Edgars started opening his mouth and she shook her finger at him.

“No, no, no. Just wait. There will be two conditions. One, my salary will be the same as a male chef’s. I am better than most of them, but I will accept the average salary. And two, I will not be paraded to his lordship’s guests when they insist on congratulating me for the meal. There is nothing I hate more than that.”

The thought had occurred to her because her father often asked Pierre to come take his praise for whichever masterpiece he’d created. Being recognized by someone in Lord Aldridge’s circle wasn’t out of the bounds of probability, so best to make it a condition now.

“Miss . . .” Edgars took a step toward her and then stopped. “What is your name? I’m afraid I couldn’t read Mr. Bisset’s handwriting very well.”

She had considered giving Pierre’s name—but the shadow man would surely know it, since Pierre was someone who could have helped her if she hadn’t left him behind in Stockholm. “Madame Levéel.”

Her mother’s mother’s name. She was sure no one could know that.

“You are married?”

Gigi’s head snapped up, and she used her fear as a masquerade for outrage. She didn’t want to lie more than she had to, and inventing a husband—even if she pretended to be a widow—was more than she was prepared to do.

Edgars actually took a step back in the face of her fury.

“That is none of your business.”

He wrung his hands. “I meant, do you require to live in, Madame Levéel? It would be most difficult if you did not—”

“Oh.” Gigi waved a hand. “Yes, of course I will live in. How could I do otherwise?”

Edgars seemed to rally; he drew himself up. “What I have to ask, madam, is do you have references?”

Gigi blinked. He wanted more than one?

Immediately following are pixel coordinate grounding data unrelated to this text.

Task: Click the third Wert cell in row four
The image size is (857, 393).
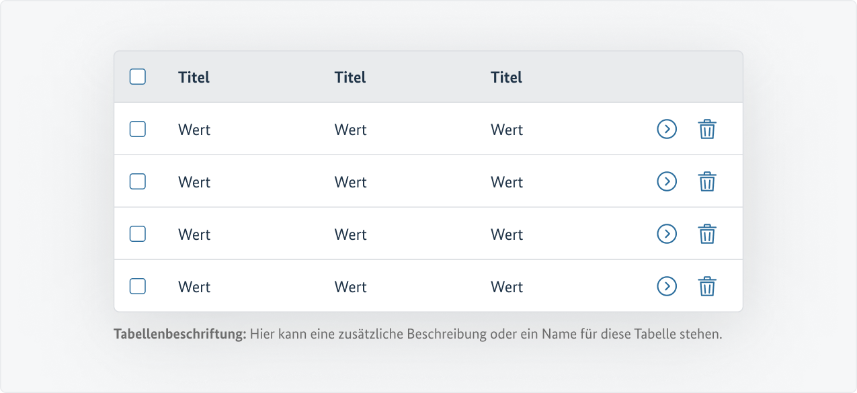Action: [x=507, y=287]
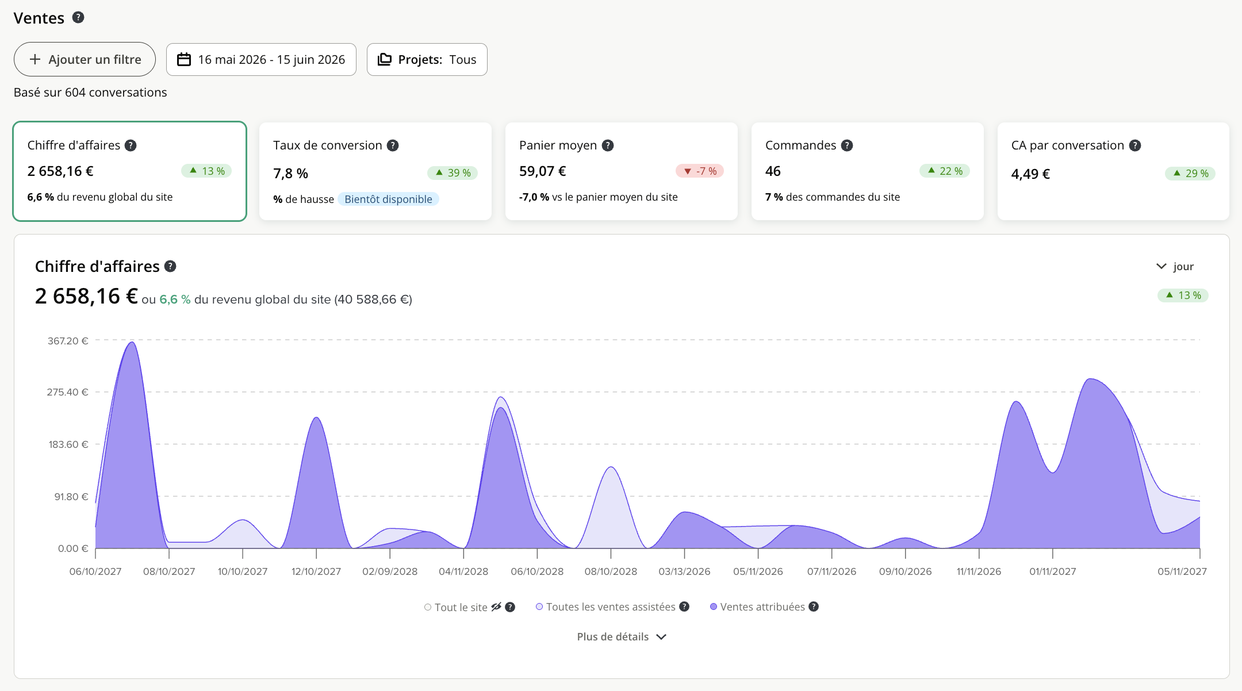Viewport: 1242px width, 691px height.
Task: Expand Plus de détails section
Action: click(622, 637)
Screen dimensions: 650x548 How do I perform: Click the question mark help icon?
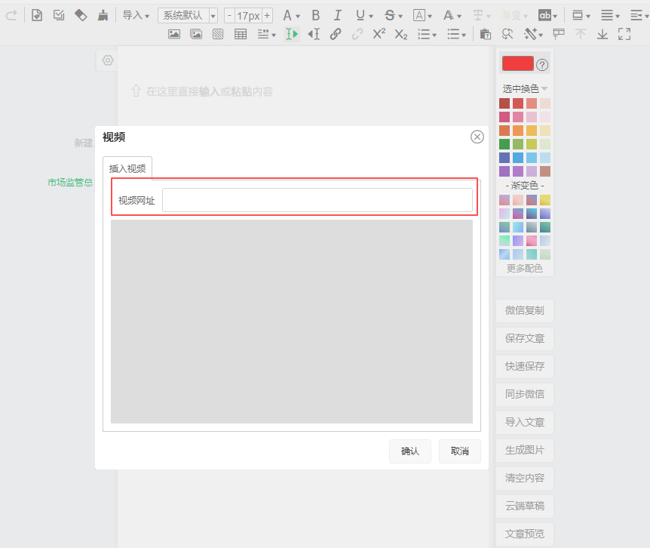point(542,65)
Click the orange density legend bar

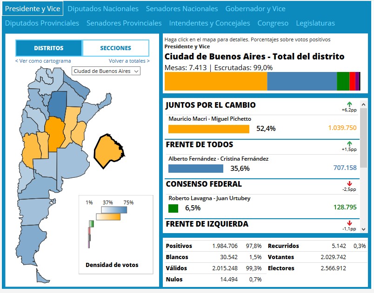click(108, 217)
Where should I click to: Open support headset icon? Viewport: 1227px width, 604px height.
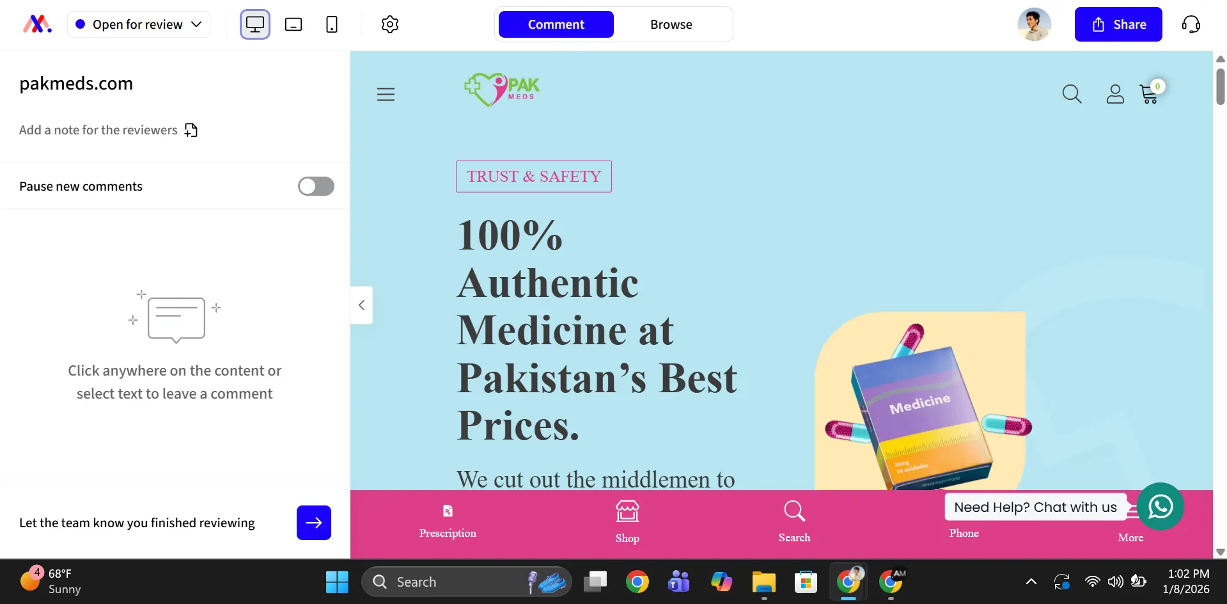pos(1191,24)
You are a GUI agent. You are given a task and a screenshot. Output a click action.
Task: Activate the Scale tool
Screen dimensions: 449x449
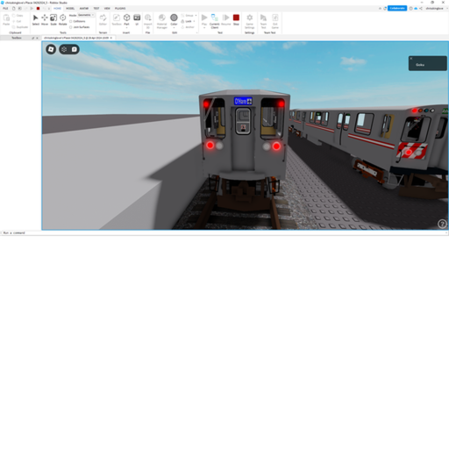click(53, 19)
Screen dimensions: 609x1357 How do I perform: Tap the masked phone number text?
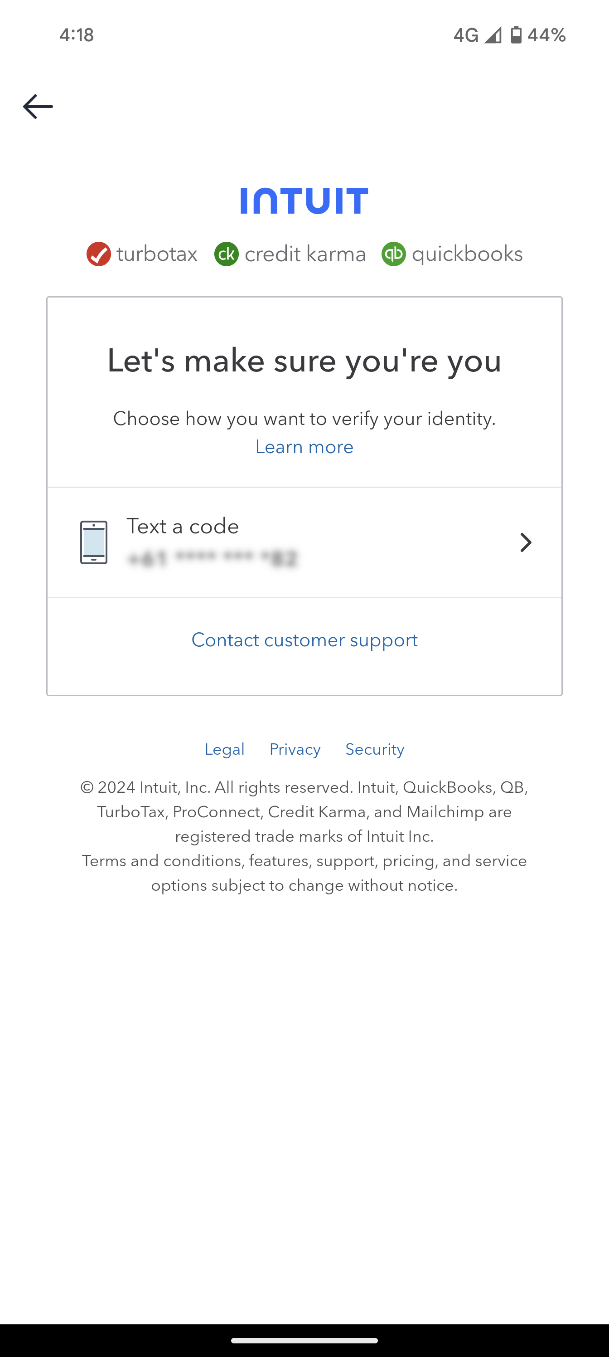tap(213, 558)
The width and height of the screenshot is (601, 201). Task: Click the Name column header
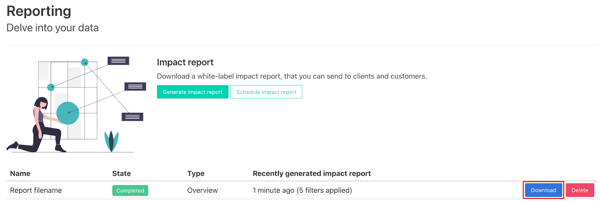pos(20,174)
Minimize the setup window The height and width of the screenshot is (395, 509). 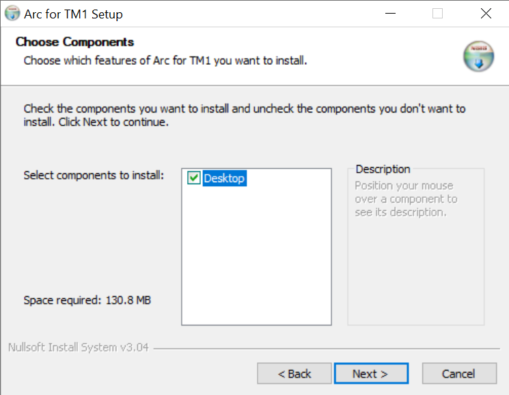point(390,14)
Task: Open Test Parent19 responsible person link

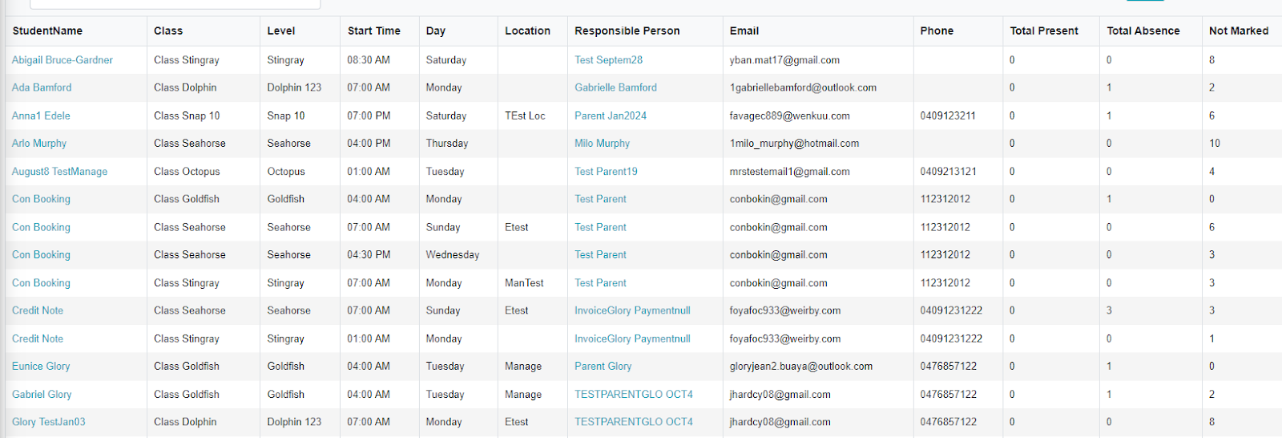Action: 606,172
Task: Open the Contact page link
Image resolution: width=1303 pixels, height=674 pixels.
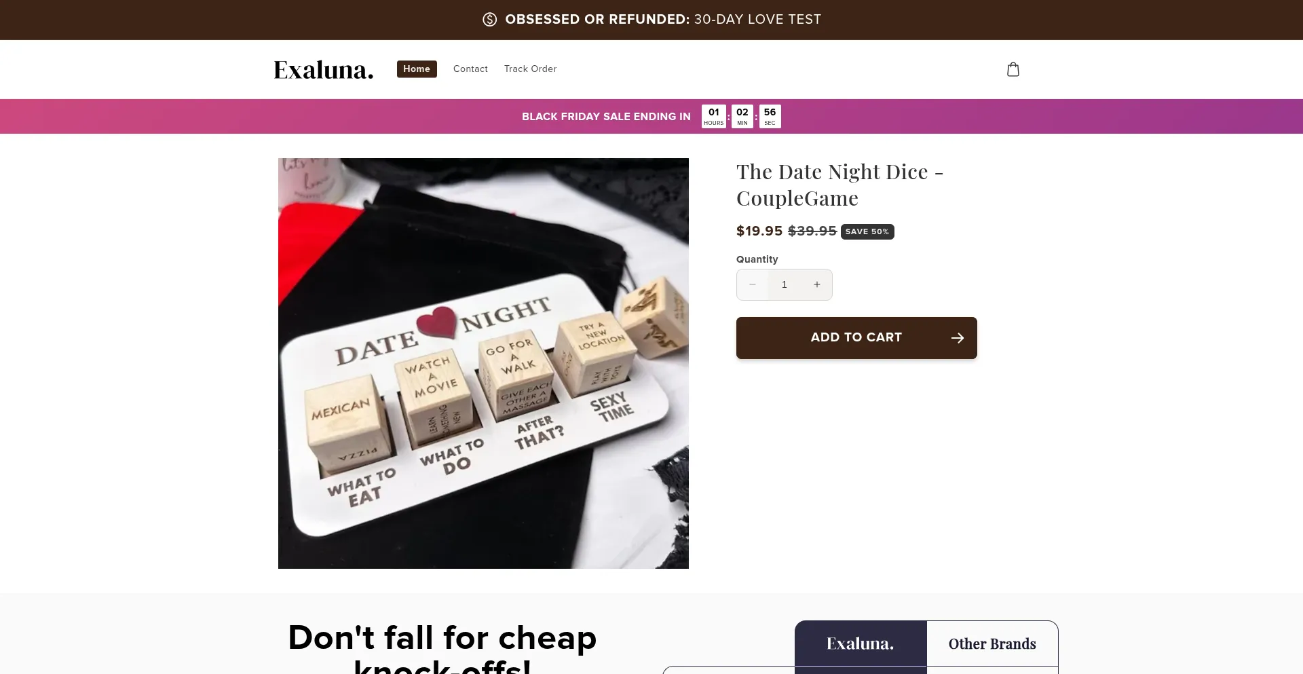Action: click(470, 69)
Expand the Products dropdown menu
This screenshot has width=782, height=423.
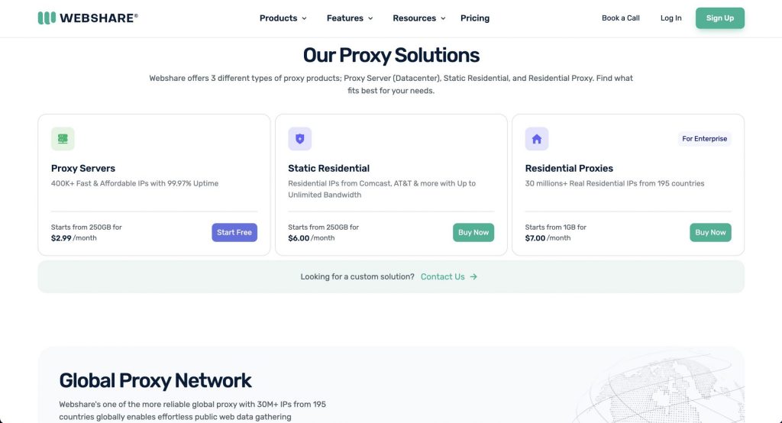tap(283, 18)
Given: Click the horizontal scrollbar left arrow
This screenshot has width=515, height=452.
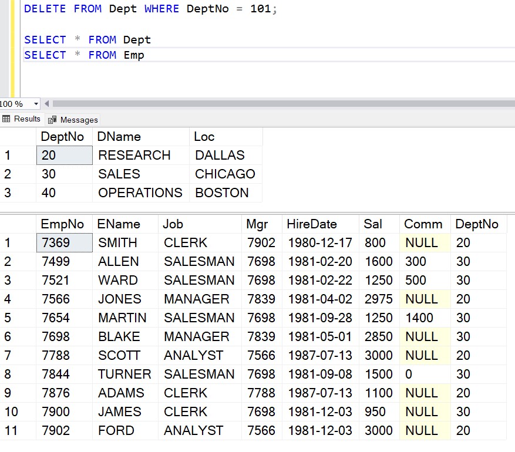Looking at the screenshot, I should 46,104.
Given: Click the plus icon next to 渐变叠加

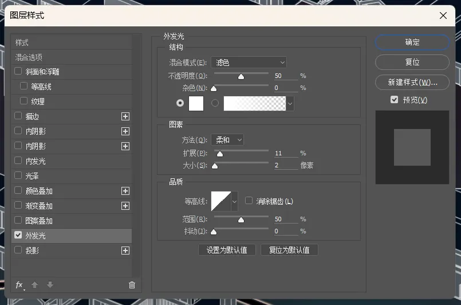Looking at the screenshot, I should (125, 206).
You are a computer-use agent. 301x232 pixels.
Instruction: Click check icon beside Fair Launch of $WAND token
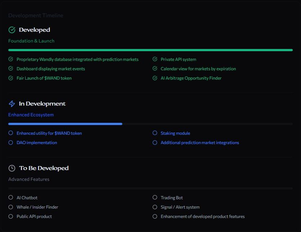11,78
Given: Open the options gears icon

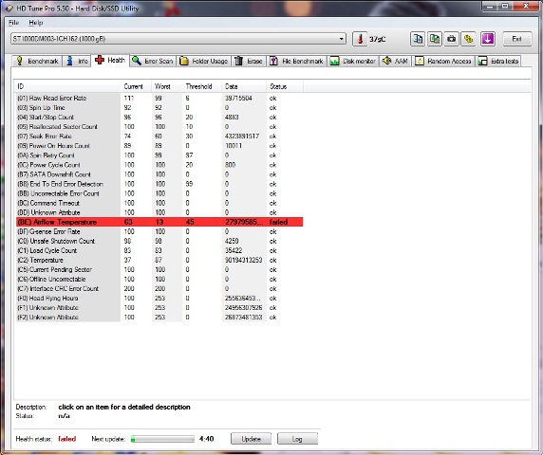Looking at the screenshot, I should pyautogui.click(x=469, y=39).
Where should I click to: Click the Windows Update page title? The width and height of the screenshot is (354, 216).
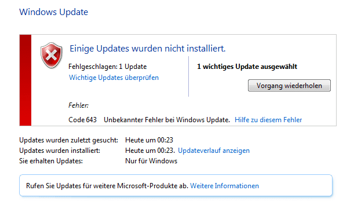[53, 12]
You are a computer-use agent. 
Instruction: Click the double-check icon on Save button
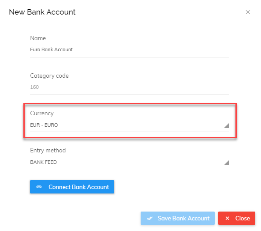pyautogui.click(x=149, y=218)
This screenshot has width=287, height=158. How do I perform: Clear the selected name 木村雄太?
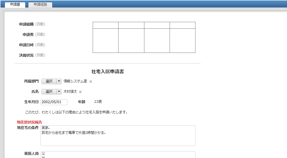[x=80, y=92]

She dug in her reticule and brought out Georges’s letter. “References?” The glittering courts of Vienna, the grass-roofed wooden houses of Lapland, the elegant, colorful cottages of Sweden rose in reminder of who she was, and she pulled herself straight, narrowing her eyes.

“I do.” She handed Georges’s letter to him as if the whole transaction were offensive. “However”—she drew a sharp breath in through her nose—“the only reference of any use is my cooking,
monsieur.
And that you will become acquainted with tomorrow evening, after I have moved in and prepared
le dîner
.”

She turned on her heel and hobbled to the stairs, pulling herself up with the handrail. At the top, she turned back and stood poised above him. “Until tomorrow.” She gave a firm nod, and Edgars had no choice but to nod back.

Outside it was almost completely dark, and she walked slowly back to the main road to catch a hansom cab.

She took a last look at Goldfern, sitting squat and large just four houses down, and felt a shiver of trepidation.

The shadow man would come looking for her here.

Then she straightened and, despite her foot, walked briskly away. He wanted to find her, but she wanted just as badly to find him.